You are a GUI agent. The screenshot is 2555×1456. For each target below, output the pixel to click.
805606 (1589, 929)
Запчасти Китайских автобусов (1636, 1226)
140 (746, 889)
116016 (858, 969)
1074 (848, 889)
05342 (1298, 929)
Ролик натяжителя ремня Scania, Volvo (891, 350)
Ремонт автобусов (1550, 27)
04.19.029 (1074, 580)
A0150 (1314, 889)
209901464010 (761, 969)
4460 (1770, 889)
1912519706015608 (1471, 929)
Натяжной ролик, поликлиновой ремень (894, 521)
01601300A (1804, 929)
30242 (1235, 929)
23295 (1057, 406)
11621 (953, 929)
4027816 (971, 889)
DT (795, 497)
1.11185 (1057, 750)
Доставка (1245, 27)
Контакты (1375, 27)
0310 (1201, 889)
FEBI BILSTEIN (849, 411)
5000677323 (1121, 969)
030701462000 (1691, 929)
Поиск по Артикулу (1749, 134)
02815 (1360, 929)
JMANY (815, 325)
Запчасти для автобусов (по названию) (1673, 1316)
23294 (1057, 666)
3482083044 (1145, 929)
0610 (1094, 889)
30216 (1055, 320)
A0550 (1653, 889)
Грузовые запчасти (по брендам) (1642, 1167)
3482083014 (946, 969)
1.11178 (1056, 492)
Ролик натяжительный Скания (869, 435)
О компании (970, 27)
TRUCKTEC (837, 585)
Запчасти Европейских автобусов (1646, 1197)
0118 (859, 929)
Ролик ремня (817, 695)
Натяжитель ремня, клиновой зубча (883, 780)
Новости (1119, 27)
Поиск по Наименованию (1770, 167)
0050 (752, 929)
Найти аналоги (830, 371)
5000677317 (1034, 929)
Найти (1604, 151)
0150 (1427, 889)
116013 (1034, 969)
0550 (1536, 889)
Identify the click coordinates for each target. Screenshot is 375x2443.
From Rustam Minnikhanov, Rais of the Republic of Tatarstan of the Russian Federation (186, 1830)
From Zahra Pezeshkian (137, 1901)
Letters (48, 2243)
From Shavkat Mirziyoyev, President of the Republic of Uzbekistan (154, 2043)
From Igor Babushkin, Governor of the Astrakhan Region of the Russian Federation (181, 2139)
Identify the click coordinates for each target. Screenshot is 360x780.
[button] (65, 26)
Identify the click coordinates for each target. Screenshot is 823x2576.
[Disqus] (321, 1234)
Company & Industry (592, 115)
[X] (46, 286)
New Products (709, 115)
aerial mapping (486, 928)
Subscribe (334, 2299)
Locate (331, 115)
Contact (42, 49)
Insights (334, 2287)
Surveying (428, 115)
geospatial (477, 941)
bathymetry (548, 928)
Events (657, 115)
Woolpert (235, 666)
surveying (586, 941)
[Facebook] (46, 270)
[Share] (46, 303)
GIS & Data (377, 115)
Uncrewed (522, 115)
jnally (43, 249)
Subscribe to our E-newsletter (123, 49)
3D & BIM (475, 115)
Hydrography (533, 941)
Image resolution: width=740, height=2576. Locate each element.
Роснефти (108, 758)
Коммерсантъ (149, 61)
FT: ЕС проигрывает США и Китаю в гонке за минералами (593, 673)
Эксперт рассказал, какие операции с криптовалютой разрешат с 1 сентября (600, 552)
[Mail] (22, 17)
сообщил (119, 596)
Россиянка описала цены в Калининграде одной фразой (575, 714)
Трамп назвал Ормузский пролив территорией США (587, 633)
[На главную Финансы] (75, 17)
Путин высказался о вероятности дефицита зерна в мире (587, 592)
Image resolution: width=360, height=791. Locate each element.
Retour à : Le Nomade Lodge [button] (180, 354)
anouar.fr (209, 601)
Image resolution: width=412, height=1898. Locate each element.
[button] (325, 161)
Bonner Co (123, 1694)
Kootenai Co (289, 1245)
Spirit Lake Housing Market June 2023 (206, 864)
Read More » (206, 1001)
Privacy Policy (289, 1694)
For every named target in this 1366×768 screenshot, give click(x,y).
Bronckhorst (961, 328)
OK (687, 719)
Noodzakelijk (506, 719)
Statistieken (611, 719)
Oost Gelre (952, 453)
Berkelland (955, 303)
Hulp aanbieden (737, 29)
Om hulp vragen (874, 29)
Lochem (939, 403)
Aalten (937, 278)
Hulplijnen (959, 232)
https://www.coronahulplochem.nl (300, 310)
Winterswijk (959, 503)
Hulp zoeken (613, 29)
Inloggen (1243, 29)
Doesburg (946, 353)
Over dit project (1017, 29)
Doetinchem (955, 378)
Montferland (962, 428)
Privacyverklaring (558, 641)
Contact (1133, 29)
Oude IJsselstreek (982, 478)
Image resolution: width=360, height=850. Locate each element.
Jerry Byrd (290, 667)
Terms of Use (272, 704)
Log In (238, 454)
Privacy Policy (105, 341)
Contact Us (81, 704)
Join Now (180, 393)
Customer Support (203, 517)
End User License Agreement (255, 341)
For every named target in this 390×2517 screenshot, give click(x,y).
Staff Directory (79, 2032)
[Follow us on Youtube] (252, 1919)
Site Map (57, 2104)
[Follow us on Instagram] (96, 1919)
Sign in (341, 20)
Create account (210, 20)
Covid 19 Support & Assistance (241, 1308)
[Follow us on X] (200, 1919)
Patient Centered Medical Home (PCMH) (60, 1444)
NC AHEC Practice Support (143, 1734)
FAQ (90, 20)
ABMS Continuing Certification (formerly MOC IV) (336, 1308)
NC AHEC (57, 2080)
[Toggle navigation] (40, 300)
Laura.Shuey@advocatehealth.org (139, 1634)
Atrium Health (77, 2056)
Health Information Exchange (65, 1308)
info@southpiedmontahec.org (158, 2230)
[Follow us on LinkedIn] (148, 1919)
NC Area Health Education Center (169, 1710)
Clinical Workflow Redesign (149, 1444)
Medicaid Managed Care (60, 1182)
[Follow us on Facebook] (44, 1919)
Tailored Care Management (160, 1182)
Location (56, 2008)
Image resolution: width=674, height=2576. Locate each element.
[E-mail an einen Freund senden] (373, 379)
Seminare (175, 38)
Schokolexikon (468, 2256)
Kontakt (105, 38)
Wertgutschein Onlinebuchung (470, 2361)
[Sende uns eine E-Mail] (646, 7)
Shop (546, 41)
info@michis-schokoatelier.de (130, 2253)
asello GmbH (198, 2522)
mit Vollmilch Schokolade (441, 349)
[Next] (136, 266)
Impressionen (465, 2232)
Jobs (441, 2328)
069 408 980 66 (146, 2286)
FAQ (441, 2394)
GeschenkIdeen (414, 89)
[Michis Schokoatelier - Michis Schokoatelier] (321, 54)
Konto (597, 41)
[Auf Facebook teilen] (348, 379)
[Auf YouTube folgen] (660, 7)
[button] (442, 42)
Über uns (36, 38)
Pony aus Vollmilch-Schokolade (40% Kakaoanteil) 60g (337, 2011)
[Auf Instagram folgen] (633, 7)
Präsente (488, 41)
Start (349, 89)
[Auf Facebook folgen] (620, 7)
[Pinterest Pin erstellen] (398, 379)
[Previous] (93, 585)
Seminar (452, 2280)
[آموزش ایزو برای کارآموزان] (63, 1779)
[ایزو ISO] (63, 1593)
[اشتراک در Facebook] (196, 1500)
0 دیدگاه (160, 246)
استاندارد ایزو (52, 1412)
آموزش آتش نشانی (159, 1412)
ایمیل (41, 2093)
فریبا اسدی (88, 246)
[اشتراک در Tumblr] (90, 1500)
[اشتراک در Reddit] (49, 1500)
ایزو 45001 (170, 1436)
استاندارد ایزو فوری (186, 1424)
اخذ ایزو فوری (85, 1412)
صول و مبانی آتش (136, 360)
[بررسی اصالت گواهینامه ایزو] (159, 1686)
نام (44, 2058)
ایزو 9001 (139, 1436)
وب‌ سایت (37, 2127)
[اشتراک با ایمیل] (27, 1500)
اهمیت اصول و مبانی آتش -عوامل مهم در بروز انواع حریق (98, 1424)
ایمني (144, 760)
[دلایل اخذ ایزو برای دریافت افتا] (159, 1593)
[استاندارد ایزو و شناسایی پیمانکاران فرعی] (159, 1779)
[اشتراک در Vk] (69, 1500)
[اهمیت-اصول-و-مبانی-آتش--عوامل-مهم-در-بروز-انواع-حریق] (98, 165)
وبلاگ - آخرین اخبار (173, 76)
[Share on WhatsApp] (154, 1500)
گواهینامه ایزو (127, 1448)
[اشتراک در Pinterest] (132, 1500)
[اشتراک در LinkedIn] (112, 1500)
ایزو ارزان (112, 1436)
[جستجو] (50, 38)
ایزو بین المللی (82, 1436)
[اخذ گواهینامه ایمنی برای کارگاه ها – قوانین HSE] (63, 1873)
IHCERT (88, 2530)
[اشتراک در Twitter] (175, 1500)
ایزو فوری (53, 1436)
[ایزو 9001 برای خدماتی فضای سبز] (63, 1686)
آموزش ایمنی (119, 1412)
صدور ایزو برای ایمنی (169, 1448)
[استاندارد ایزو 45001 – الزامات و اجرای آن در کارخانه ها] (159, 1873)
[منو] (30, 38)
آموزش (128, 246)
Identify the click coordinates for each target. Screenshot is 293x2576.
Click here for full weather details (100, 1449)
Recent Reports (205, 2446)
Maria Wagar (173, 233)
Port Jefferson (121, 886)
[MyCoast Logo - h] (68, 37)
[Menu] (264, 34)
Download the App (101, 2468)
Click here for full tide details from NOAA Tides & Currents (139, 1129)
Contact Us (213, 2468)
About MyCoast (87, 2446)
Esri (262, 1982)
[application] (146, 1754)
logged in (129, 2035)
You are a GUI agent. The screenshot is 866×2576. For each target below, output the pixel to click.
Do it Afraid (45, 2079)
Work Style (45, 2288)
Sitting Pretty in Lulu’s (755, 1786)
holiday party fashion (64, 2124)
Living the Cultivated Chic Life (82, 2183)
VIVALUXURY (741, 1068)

────────

WORK INSTRUCTION. Report how many lines of the entries hold the string "coordinates". Provide the number alone.

YOUR RESPONSE. 4